#### ТЕКСТ СТРАНИЦЫ
========================================================================

Проблема табуированности современного искусства в государстве и обществе напрямую затронута в ряде «специальных» и «неспециальных» проектов биеннале. В первую очередь, в масштабной ретроспективе русского андеграундного искусства 1960-1980, дополненной обширной «секцией» 1990-х, а в пандан к ней – китайского неофициального искусства 1990-2000-х, объединенных названием «Соц-арт. Политическое искусство в России и Китае». Остается невыясненным, каким образом этимологически происходящие из совсем иного рода практик произведения, представленные в «русском» разделе 1990-х, вписываются в проблематику соц-арта как специфического, со своим набором приемов и визуальных решений, лимитированного во времени, пространстве и политической ситуации течения, – но как таковое политическое искусство в России (и Китае) представлено во всей своей «энциклопедической», хотя и разношерстной убедительности.

========================================================================

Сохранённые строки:

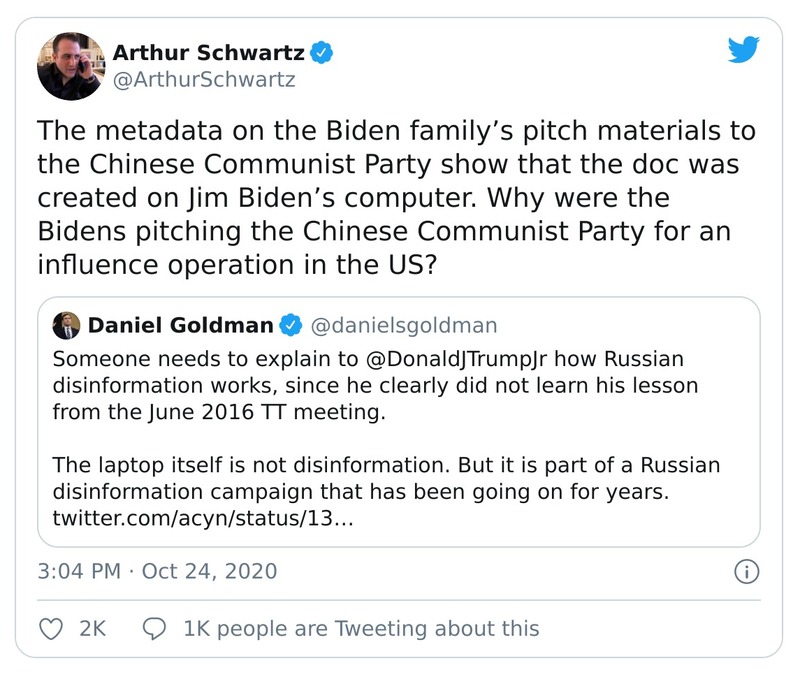Click the 2K likes count
Screen dimensions: 800x677
tap(92, 628)
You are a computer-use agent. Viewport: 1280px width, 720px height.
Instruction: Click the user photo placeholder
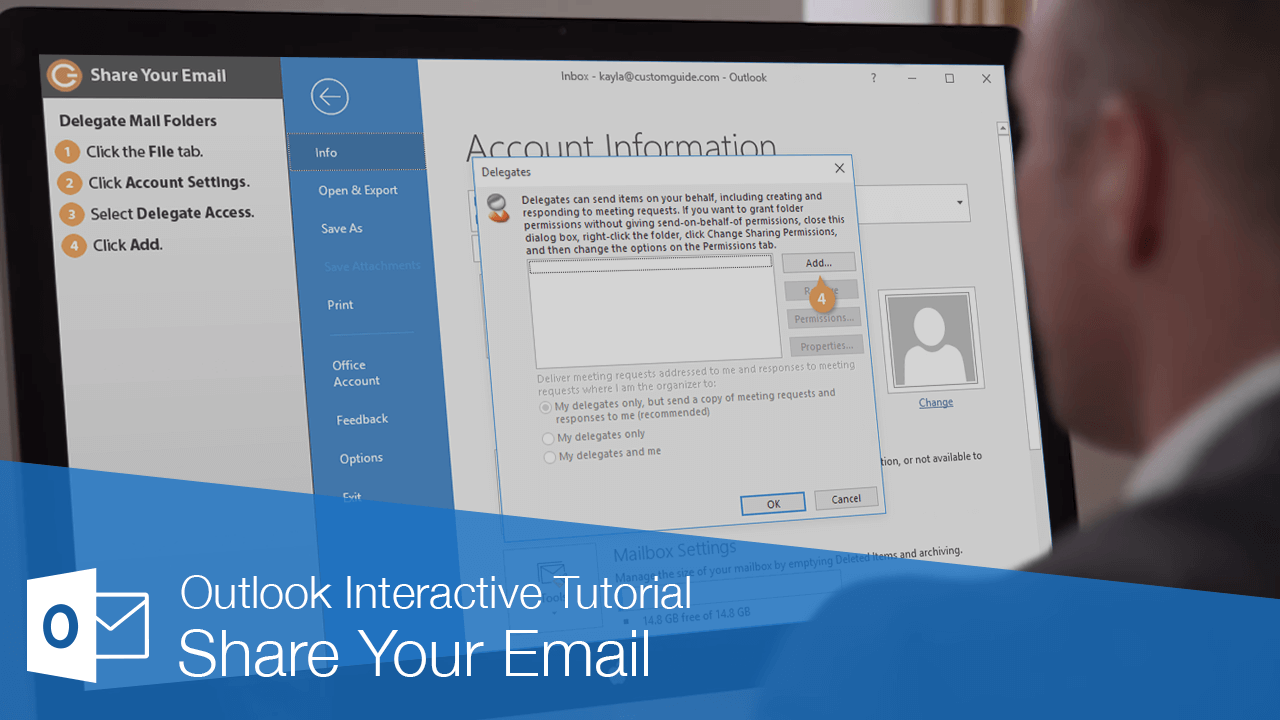point(930,337)
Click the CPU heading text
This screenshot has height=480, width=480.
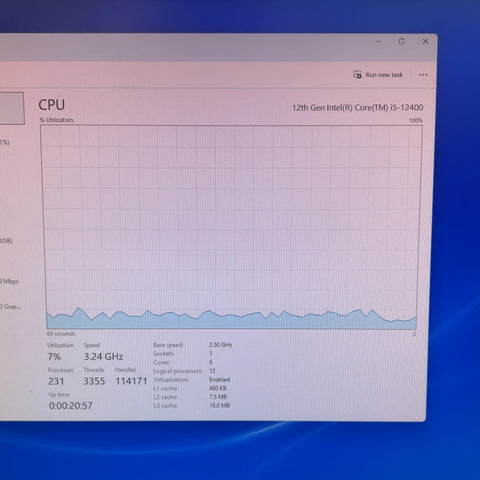52,105
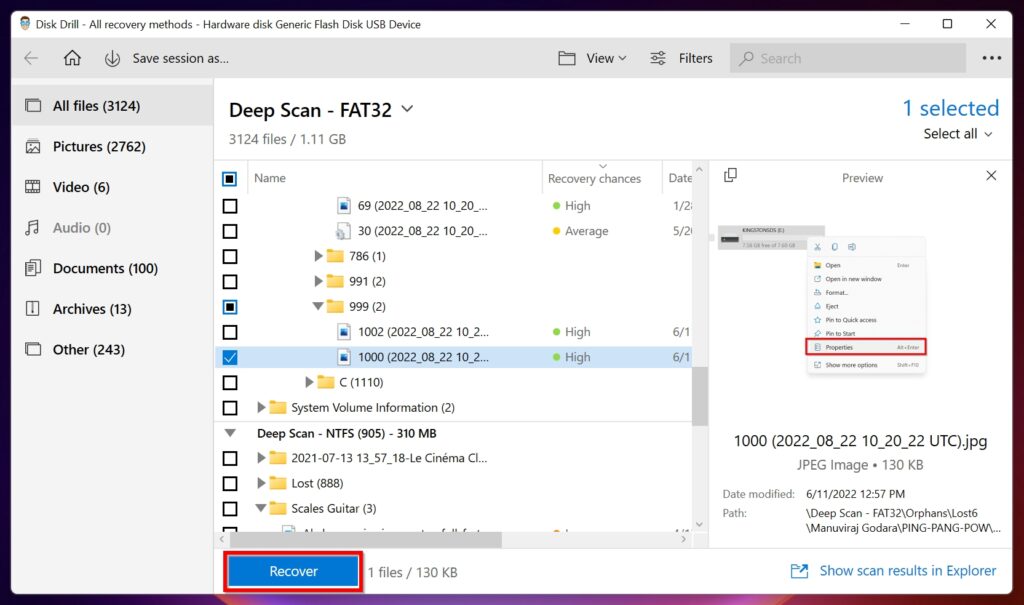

========================================================================

#### ЗАДАНИЕ 1
Пожалуйста, верните из текста страницы отрывок, который начинается со слов «Проблема табуированности современного» и заканчивается словами «и разношерстной убедительности.».
#### ЗАДАНИЕ 2
Под каким общим названием, согласно тексту страницы, объединены ретроспективы русского андеграундного и китайского неофициального искусства?

#### ОТВЕТ 1
Проблема табуированности современного искусства в государстве и обществе напрямую затронута в ряде «специальных» и «неспециальных» проектов биеннале. В первую очередь, в масштабной ретроспективе русского андеграундного искусства 1960-1980, дополненной обширной «секцией» 1990-х, а в пандан к ней – китайского неофициального искусства 1990-2000-х, объединенных названием «Соц-арт. Политическое искусство в России и Китае». Остается невыясненным, каким образом этимологически происходящие из совсем иного рода практик произведения, представленные в «русском» разделе 1990-х, вписываются в проблематику соц-арта как специфического, со своим набором приемов и визуальных решений, лимитированного во времени, пространстве и политической ситуации течения, – но как таковое политическое искусство в России (и Китае) представлено во всей своей «энциклопедической», хотя и разношерстной убедительности.

#### ОТВЕТ 2
«Соц-арт. Политическое искусство в России и Китае».